- _Your goal_
Convert everything from the row containing "Given: Select Edit in the context menu" down to the last row into a two-column CSV with the headers request and answer, one line per request. Put each value in a quoted field with line breaks turned into spaces, and leave the pictures out.

[Start Record list]

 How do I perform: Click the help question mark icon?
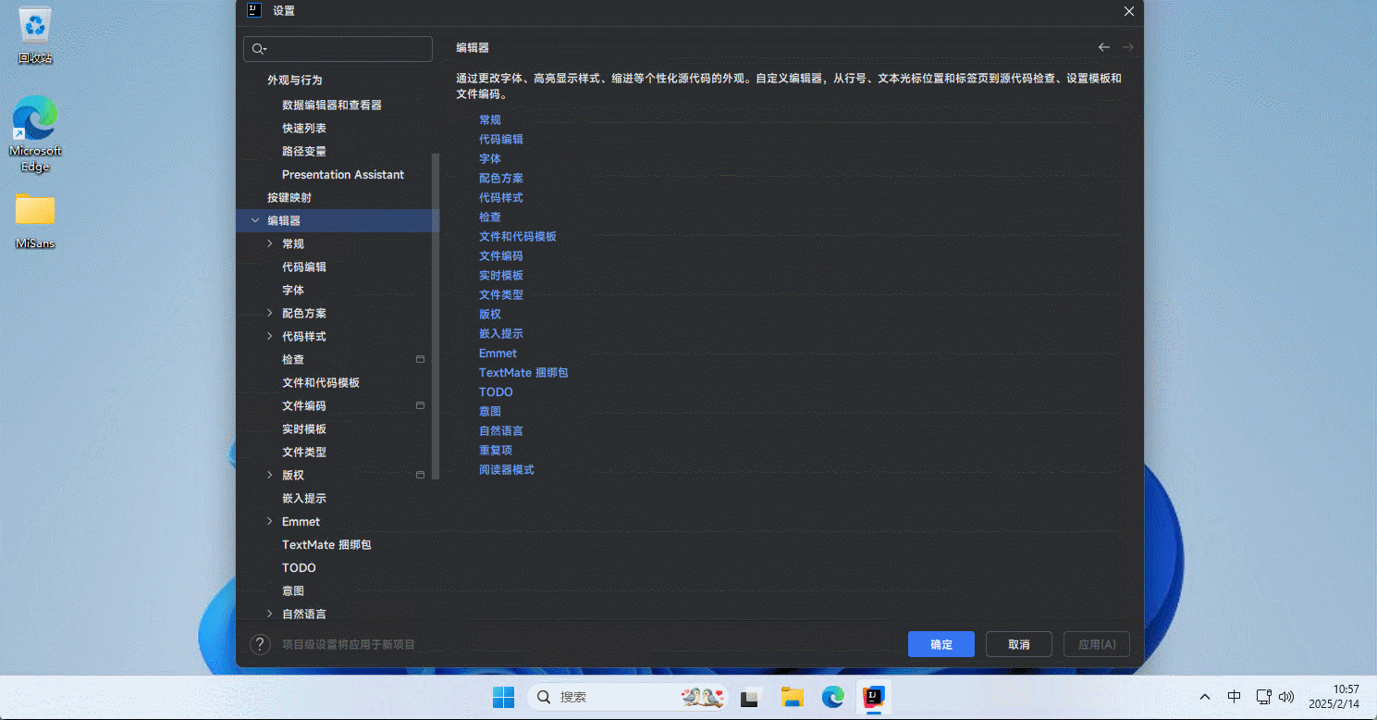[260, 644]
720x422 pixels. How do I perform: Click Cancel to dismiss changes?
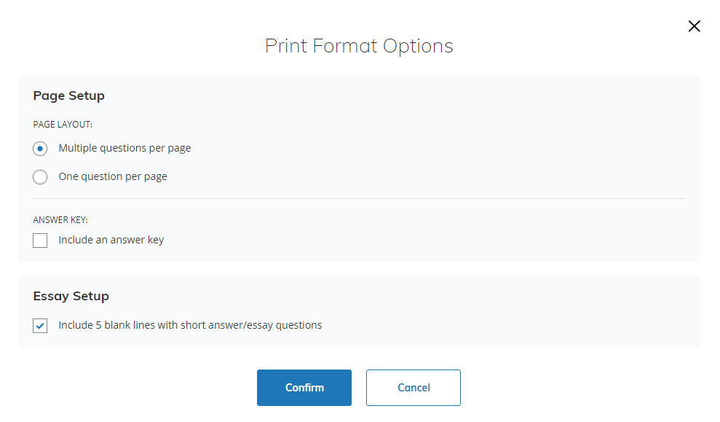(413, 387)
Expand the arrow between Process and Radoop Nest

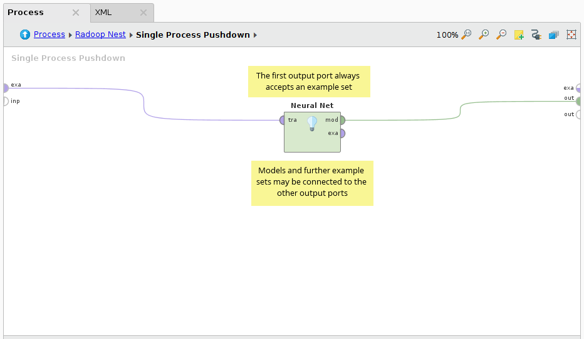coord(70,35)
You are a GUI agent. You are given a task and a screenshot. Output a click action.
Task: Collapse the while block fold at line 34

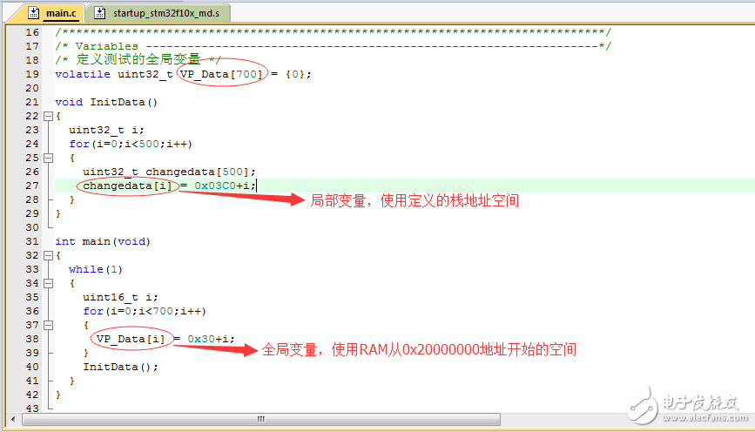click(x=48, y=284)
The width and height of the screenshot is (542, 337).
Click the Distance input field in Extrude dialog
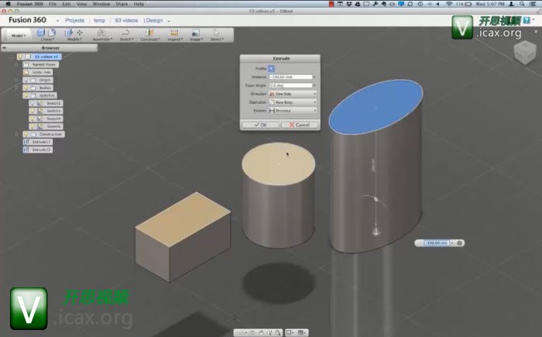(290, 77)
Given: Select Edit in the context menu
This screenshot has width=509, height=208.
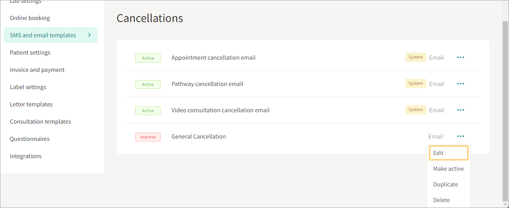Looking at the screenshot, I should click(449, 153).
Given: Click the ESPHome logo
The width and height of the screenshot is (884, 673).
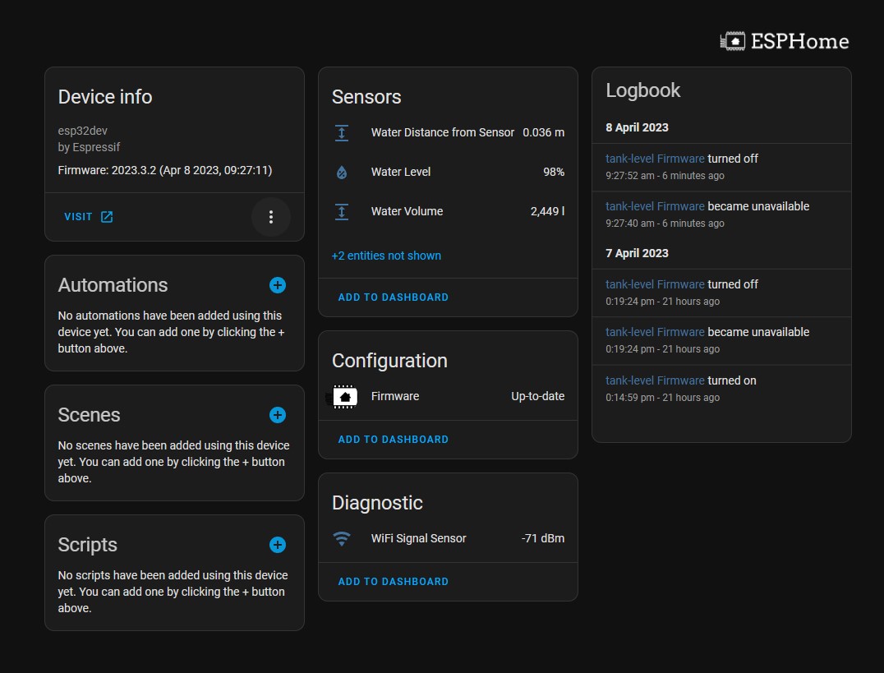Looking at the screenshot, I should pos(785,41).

[End Record list]

- _Task answer_
request,answer
"Given: Select Edit in the context menu This screenshot has width=509, height=208.","Looking at the screenshot, I should click(449, 153)."
"Given: Click the ESPHome logo The width and height of the screenshot is (884, 673).","Looking at the screenshot, I should pos(785,41)."